Records from a dataset:
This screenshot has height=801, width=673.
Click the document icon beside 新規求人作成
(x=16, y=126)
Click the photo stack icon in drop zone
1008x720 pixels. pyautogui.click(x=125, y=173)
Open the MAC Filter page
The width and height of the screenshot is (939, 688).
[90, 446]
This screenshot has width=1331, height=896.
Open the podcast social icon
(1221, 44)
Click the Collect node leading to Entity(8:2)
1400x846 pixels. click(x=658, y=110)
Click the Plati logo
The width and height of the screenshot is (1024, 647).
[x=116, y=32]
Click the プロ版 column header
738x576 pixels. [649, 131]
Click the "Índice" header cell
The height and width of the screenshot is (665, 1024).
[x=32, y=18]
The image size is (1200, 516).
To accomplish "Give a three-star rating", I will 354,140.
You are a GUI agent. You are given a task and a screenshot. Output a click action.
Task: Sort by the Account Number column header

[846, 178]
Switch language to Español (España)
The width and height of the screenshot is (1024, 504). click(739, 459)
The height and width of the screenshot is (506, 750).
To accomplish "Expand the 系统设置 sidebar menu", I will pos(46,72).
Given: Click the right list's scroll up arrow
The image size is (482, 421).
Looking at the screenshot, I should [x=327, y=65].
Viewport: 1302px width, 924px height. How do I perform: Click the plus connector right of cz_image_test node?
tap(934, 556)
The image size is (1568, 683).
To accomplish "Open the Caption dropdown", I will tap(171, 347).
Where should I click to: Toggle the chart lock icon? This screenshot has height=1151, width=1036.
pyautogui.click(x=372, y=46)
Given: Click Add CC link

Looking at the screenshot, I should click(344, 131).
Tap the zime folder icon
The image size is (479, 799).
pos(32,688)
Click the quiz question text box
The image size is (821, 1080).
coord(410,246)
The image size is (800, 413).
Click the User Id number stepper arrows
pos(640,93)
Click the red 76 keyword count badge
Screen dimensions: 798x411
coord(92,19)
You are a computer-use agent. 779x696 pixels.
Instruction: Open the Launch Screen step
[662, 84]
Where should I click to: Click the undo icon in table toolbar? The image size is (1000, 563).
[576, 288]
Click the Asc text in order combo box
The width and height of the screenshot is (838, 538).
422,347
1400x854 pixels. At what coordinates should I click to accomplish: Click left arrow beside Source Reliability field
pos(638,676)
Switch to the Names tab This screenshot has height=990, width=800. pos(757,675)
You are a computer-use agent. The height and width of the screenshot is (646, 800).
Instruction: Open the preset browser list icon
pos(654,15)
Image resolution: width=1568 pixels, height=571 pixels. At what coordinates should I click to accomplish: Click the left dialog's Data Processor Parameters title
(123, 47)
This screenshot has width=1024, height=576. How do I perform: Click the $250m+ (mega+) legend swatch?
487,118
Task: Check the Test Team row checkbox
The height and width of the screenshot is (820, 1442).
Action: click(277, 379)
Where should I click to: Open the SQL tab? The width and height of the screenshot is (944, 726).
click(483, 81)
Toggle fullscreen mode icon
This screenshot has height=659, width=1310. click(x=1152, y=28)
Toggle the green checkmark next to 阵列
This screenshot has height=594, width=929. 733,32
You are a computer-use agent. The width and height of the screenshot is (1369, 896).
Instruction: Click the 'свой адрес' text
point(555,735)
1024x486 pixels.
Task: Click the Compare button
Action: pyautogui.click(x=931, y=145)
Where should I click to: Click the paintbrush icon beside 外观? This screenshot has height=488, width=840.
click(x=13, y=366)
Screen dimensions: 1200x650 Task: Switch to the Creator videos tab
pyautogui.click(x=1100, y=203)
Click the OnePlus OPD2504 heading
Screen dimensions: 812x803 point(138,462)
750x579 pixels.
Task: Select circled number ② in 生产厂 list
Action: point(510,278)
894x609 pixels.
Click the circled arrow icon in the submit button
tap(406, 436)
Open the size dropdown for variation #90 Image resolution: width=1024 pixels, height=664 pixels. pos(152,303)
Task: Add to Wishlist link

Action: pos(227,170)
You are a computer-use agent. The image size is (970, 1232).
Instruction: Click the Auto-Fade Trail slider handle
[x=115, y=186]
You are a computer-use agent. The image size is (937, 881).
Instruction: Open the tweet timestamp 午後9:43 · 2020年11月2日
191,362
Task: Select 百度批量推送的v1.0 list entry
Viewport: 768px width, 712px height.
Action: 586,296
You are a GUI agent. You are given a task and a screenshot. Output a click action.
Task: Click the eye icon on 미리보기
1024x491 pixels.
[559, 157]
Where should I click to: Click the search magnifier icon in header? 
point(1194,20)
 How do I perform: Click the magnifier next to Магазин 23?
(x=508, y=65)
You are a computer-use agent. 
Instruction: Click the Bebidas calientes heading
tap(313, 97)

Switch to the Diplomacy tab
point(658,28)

What you should do: Your answer should be one number: the count of lines in the records above that contain "will".

Answer to this exercise: 3